**Exercise objective:** Please rewrite the items from the line containing "1024x819 pixels. How" through the line containing "Where should I click to: Click the Additional", inclusive, replacing "step indicator" with "progress marker" and leaving everything else unchanged.

**Data section:**
* * *

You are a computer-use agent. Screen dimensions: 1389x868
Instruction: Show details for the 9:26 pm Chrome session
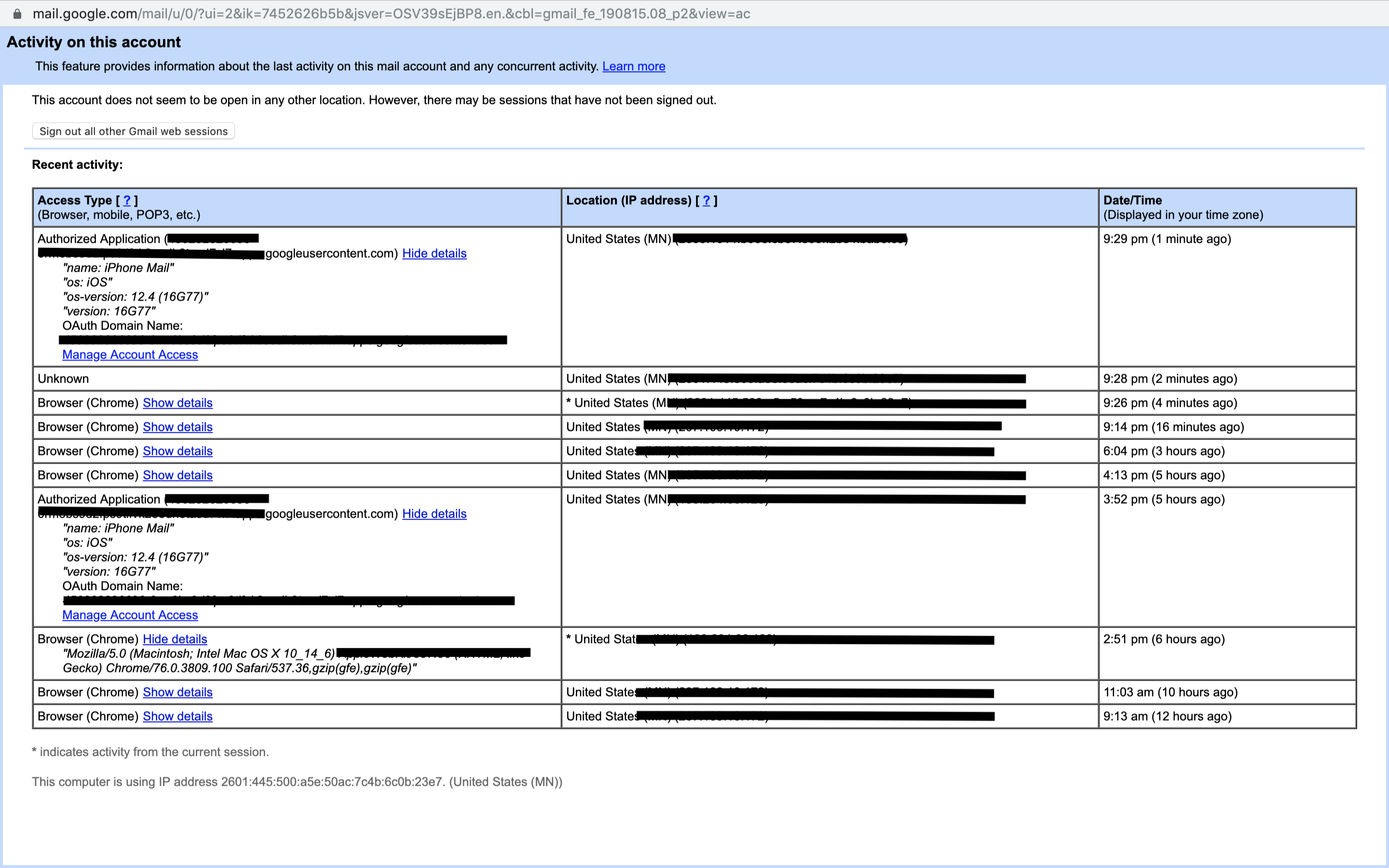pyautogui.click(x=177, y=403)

* * *

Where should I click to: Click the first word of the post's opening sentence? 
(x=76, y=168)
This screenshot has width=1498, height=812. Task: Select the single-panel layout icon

* * *

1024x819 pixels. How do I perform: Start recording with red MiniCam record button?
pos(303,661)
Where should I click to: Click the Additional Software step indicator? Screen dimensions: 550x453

* * *

**Full answer:**
1024x819 pixels. How do I perform: Start recording with red MiniCam record button?
pos(303,661)
Where should I click to: Click the Additional Software progress marker? Screen dimensions: 550x453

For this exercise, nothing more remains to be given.